Festival des 3 continents: Le cinéma égyptien sacré avec Tamer El Said et drôle grâce à Yousry Nasrallah

Posté par cynthia, le 30 novembre 2016

Les meilleures choses ont une fin et les festivals n'échappent pas à cette triste règle. Le 38e festival des 3 continents s'est achevé lundi soir dans une ambiance conviviale et chaleureuse. Retour sur un festival qui prône la diversité et l'amour des autres, des valeurs dont nous avons besoin ces temps-ci.

Ce qu'il faut retenir:

  • Nous avons débuté notre dernière journée avec le lent mais tout de même passionnant Bitter Money de Wang Bing (véritable star en soi). Un film documentaire, filmé caméra à la main sur le manque cruellement d'argent en Chine et plus particulièrement la maigre paie des Chinois travaillant dans le textile (cela vous passera l'envie d'acheter des vêtements made in China). Une femme battue par son mari depuis qu'ils ont leur propre affaire (le réalisateur montre que l'argent est une difficulté et qu'il peut être une zone de conflit même dans un foyer), un homme qui n'a pas vu sa femme depuis des lustres afin de travailler ou encore une jeune fille de 15 ans qui ment sur son âge pour travailler. Le sujet est si prenant qu'il est impossible de détester ce film malgré ses langueurs.
  • Les queues pour aller voir les films. Qui aime faire la queue? Personne et surtout pas les journalistes. Mais lorsque l'on connaît les queues de ce festival on ne peut que changer d'avis. Certes, on se fait toujours autant doubler, mais tout le monde (journaliste, retraités, spectateurs) rentre en même temps, le premier est servi. De plus, pour patienter on vous offre un café, un journal et même un carré de chocolat issu du commerce équitable. Imaginez deux minutes si à Cannes il y avait un truc pareil (certes, à Berlin, les food-trucks ne son pas loin): tout le monde rentrerait en même tempes (certains journalistes hauts placés seraient en larmes dans leur hôtel 4 étoiles) et on vous offrirait un verre de jus d'orange (bah oui au mois de mai, c'est approprié) et un canapé de saumon. Autant vous dire que niveau ambiance ce ne serait pas la même chose.
  • L'ambiance bon enfant. Tout comme le festival d'Albi et d'autres en Province, le festival des 3 continents est une jolie réunion de famille où règnent la diversité et l'ouverture d'esprit.

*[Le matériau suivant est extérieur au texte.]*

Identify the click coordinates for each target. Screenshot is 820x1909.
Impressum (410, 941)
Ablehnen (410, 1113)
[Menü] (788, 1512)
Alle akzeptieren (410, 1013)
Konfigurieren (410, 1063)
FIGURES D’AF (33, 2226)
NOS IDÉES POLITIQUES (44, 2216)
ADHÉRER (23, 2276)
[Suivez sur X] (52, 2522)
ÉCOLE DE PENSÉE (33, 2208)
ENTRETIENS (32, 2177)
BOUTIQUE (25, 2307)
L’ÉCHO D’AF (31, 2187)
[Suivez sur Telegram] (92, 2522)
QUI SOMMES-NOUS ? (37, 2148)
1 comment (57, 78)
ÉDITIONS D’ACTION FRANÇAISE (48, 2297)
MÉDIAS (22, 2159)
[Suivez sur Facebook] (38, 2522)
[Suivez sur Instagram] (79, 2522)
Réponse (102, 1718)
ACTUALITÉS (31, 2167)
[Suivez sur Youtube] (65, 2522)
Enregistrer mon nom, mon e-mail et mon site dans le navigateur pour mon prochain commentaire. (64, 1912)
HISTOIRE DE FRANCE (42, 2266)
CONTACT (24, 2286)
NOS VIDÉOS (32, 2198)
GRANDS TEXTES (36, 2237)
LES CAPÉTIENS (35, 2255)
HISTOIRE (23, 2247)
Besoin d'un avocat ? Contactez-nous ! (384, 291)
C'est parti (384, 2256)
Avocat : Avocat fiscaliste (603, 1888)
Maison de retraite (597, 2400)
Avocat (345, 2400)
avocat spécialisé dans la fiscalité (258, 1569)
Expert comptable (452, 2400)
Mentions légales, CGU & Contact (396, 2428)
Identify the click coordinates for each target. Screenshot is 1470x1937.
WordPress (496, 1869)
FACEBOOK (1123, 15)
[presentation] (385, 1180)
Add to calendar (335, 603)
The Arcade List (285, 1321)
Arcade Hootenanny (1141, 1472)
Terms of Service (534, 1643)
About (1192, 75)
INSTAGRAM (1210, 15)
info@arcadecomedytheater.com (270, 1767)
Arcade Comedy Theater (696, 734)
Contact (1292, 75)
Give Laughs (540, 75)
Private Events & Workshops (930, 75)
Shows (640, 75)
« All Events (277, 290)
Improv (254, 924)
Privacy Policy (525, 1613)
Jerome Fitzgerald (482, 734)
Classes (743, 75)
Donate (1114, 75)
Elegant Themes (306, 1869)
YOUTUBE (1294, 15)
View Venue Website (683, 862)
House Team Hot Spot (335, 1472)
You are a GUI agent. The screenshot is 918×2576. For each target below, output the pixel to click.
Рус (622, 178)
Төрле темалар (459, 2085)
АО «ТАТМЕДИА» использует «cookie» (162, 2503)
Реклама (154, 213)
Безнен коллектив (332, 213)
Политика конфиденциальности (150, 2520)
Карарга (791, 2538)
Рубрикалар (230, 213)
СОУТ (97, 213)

Après avoir rigolé aux éclats devant le film égyptien de Yousry Nasrallah, Le ruisseau, le pré vert et le doux visage, une comédie familiale qui change les codes du genre réunissant la famille et les mariages, la soirée de palmarès a débuté. Le grand gagnant (ému aux larmes) a été le réalisateur égyptien Tamer El Said avec son In last days of the city qui emporte le prix du jury jeune et LE montgolfière d'or (le grand prix du festival). La soirée s'est terminée par des petits canapés, beaucoup de verres et surtout un melting-pot de toutes les origines... et c'est ça qui est beau!

Le palmarès:

Prix du jury jeune: In the last days of city de Tamer El Said

Prix du public: My father's wings de Kivanç Sezer

Mention spécial du jury: El Limonero real de Gustavo Fontan

Montgolfière d'argent: Destruction babies de Tetsuya Mariko (lire notre article sur le film)

Montgolfière d'or: In the last days of city de Tamer El Said

Festival des 3 continents: l’individu dans le chaos du monde

Posté par cynthia, le 28 novembre 2016

Nouvelle journée festivalière qui démarre sous le soleil de Nantes au 38e Festival des 3 Continents. Nous avons voyagé en Egypte et en Turquie mais notre esprit est resté coincé en Chine avec Old Stone (Lao Shi), premier long métrage de Johnny Ma, thriller à l'américaine, bien ficelé jusqu' à son dénouement final à la Nicolas Winding Refn.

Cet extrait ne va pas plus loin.